Written tasks
[A] In the extract on investment fraud liability, why does the author say that treating false information as a criminal offense should be used only as a last resort?
[B] List the three ways the extract on investment fraud liability gives for regulating the promoter's problem.
[C] Pick up the article on investment fraud and public versus private enforcement where it ends, and write its next passage.

Extract provided
The stipulations regarding investment fraud in §211 of the Penal Code *3 (PC) are aimed at giving incentive to issuers not to proffer false information during offer of securities—i.e., addressing the ‘promoter’s problem’ (the risk that corporate issuers sell bad securities to the public). *4 Prospectus liability (in its widest sense, including also grey capital markets *5 ) and disclosure requirements (either during initial offering or in post-listing) are aimed at solving the same problem.

The broad, whether either intentionally or unintentionally, wording of §211 compels one to ask whether the legislator has gone too far in nourishing public enforcement through the means of criminal liability instead of letting market participants resolve possible issues through private litigation (i.e., via private enforcement). The present article concentrates on answering this question by first giving an overview of the theoretical discussion in the literature regarding the use of public enforcement instead of market participants’ regulation of the market through private litigation, then comparing prerequisites for liability under civil law for giving of false information during offer of securities with the liability framework established by §211 of the PC.

2. The race between public and private enforcement

The promoter’s problem at the time of either making a public offering or then disclosing information after an offering could, in principle, be regulated in three ways:

1)    Provision of grounds for civil-law claims for the investors harmed (as §25 of the SMA does) against issuers.

2)   Disclosure obligations imposed by public law: both disclosure requirements regarding prospectuses established under Directive 2003/71/EC *6 (‘the Prospectus Directive’) and Commission Regulation 809/2004 *7 and then disclosure requirements for securities admitted to trading on regulated markets within the framework imposed by Directive 2004/109/EC *8 (‘the Transparency Directive’).

3)   Specification of provision of false information in either prospectuses or other information given to investors as a criminal offence. *9

 

If one is to follow the principle of ultima ratio, the last listed should be the final means and hence applied only if express need can be justified. *10 Disclosure requirements (backed by administrative means) and/or private litigation should provide enough incentive for the issuers to act honestly when facing the promoter’s problem.

Saved data entries:
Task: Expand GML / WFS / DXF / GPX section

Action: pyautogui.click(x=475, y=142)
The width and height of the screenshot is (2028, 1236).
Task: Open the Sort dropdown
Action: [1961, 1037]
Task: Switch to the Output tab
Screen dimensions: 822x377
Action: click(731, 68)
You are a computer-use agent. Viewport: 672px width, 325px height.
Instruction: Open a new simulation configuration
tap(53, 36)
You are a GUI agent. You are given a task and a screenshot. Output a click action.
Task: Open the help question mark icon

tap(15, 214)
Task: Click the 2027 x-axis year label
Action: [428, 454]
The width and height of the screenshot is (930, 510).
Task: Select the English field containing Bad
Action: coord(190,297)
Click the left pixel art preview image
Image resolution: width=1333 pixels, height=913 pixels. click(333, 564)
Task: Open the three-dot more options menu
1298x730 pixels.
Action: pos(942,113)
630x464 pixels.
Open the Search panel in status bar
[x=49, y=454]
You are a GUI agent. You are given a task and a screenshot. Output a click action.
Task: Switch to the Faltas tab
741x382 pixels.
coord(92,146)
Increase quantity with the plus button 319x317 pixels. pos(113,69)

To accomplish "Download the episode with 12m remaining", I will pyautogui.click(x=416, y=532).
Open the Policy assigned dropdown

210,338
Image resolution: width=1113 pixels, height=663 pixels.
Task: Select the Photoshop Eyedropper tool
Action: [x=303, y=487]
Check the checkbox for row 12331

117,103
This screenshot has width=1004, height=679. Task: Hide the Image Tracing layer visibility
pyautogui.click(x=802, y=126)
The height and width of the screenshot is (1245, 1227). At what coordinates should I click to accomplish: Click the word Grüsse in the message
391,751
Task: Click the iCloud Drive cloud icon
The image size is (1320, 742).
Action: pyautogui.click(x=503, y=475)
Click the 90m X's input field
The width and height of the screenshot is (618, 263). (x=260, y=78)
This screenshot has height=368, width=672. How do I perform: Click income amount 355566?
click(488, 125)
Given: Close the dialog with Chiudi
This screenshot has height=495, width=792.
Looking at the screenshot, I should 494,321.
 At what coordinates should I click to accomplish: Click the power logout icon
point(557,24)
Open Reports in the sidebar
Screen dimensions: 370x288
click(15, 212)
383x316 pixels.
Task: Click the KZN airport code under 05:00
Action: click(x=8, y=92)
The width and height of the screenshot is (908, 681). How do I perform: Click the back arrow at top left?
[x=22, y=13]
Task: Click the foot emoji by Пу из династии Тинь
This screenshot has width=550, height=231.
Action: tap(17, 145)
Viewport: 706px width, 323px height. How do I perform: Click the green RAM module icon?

Expected answers
[A] The author follows the principle of ultima ratio, under which criminal liability is the final means and applies only when an express need for it can be justified. Disclosure requirements backed by administrative means, private litigation, or both should already give issuers enough incentive to act honestly when facing the promoter's problem.

[B]
1) Provision of grounds for civil-law claims by harmed investors against issuers, as §25 of the SMA does.
2) Disclosure obligations imposed by public law, covering prospectus disclosure under the Prospectus Directive (Directive 2003/71/EC) and Commission Regulation 809/2004, and disclosure for securities admitted to trading on regulated markets under the Transparency Directive (Directive 2004/109/EC).
3) Making the provision of false information in prospectuses or other information given to investors a criminal offense.

[C]
The discussion of whether one should emphasise the role of public or private enforcement in capital markets law was stimulated greatly in pre-crisis academic literature. *11 Discussion cooled down after the turmoil on stock exchanges throughout the world in 2009–2010. In the aftermath, many regulators opted for an ex post approach and rediscovered the criminal sanctions long in force from their law books. *12 This draws attention to the fact that one has to draw a clear line between enforcement and rules in a law book—the existence of detailed mechanisms of disclosure, rights of a financial supervision authority (FSA) (such as that of conducting search), or any specific sanctions does not mean that they are actively used.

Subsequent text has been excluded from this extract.